We use a scatter diagram to examine the relation between the x-axis and y-axis through one variable. If the two points happen to be correlated, they will make a curve on the graph by falling on the same line. Thus, using a scatter diagram, we can get an idea about the nature of the coordinates given to us. When the points make up one straight line, the correlation is perfect and in unity. Further, there is a low correlation if the coordinates are scattered throughout the line. Lastly, there is a linear correlation between them when the scatter point lies on a line or near it. Read with us to know more about measuring correlation using scatter diagrams.
What Is Correlation?
Correlation is a statistical measure that helps identify the linear relationship between two variables, showing that they can alter at a constant rate. The coefficient used for correlation is r that measures the strength a correlation has. This variable does not tell us anything about the cause and effect but only the strength of the relation between the two variables.
Let us take an example to understand the correlation better. Suppose we consider two variables, altitude, and temperature. By taking different readings, we can understand the correlation between the two. We will discover that there is a linear relationship between these variables. With an increase in the elevation, there is a drop in temperature. Thus, the two variables are negatively correlated.
The correlation coefficient ranges from -1 to +1 and gets denoted by the coefficient r. Further, the p-value gives the statistical significance.
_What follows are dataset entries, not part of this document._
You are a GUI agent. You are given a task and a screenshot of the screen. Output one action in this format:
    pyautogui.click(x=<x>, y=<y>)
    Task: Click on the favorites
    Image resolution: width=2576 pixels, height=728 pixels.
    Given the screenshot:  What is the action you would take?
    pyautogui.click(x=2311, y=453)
Thus, a correlation is given by two values, r and p.
Some correlation pointers to be kept in mind are:
- The closer the linear correlation is with 0, the weaker it will be.
- All positive values of r represent a positive correlation, stating that the value of both variables will increase together.
- All negative values of r represent a negative correlation, stating that with an increase in the value of one variable, the value of the other variable will decrease.
Types Of Correlation
Every correlation has two factors, strength and direction. To determine the strength of a relationship, look at its numeric value. To determine the direction of the correlation, we see if it is a positive value or a negative value.
- Positive correlation: Both the variables move in a similar direction. If one variable increases, the other increases alongside. Similarly, if one variable decreases, the other decreases alongside. For example, there exists a positive correlation between the number of years of experience and the salary.
- Negative correlation: Both the variables move in opposite directions to each other. If one variable increases, the other decreases. Similarly, if one variable decreases, the other increases. For example, the altitude and the temperature are negatively correlated. When the altitude increases, the temperature falls, and vice versa.
- No correlation: When there is no apparent relationship between two variables, the variables are not correlated. An increase or decrease in the value of one variable does not affect the other. For example, there is zero correlation between the salary of an employee and his shoe size.
Further, the strength of the correlation determines how strong is the relationship between the two variables. There exists a perfect correlation if the value of correlation is +1 or -1. There exists no correlation between the two variables if the value of the correlation is 0.
Having learned what a correlation is, we must now understand what a scatter diagram is and how to use it.
How To Use a Scatter Diagram?
A scatter diagram, also known as a scatter plot and X-Y graph, is used for representing the pairs with one variable on each axis to derive a relationship between them. Once the points are marked, the more closely the points knit to the line, the stronger the correlation.
We use a scatter diagram when we have paired numerical data. The procedure to build a scatter diagram is:
- Collect the paired data to identify the relationship between the two variables.
- Construct a graph by plotting the independent variable on the horizontal axis and the dependent variable on the vertical axis. Further, for every paired observation, draw a dot at points where the x and the y-axis intersect.
- In some cases, the relation becomes obvious by plotting the paired data. You can then use correlation analysis. However, if the relationship is not yet evident, follow the next steps.
- Divide all the points plotted on the graph into four quadrants. Let us suppose there are total X points on the graph, then:
- Count X/2 points from the top to the bottom and make a horizontal line.
- Count X/2 points from right to left and make a vertical line.
- In case of an odd number of points, make a line through the middle point.
a. Total the points that fall in each quadrant, without counting the ones that are part of the line.
b. Sum up the quadrants falling diagonally opposite to each other. Find the sum and total of the points in each quadrant.
- Let A be the total of the points in the upper left and lower left quadrant.
- Let B be the total of the points in the upper right and lower right quadrants.
- Let Q represent the value that is smaller between A and B.
- N = A + B
- Now, check the values through the trend test table to examine the correlation.
- The variables will be related when Q is less than the limit.
- The variables will not be related when Q is greater than or equal to the limit.
Points to Remember
- Even when the two values appear related, you should not assume that they determine each other. There can also be a third value influencing the two values.
- After plotting the data, the closer the points are plotted, the stronger relation exists between the two variables.
- In case of unclear conclusions from the plotted graph, the values of N and Q can help determine the relationship between the two variables. When no relationship gets discovered, the pattern might have occurred by chance.
- When there is zero correlation between the two variables, consider the data stratified.
- When no correlation occurs between the two variables, verify the observations of the independent variable and check if they are varied widely. Sometimes a relationship is not discovered because of the data not covering a wide range.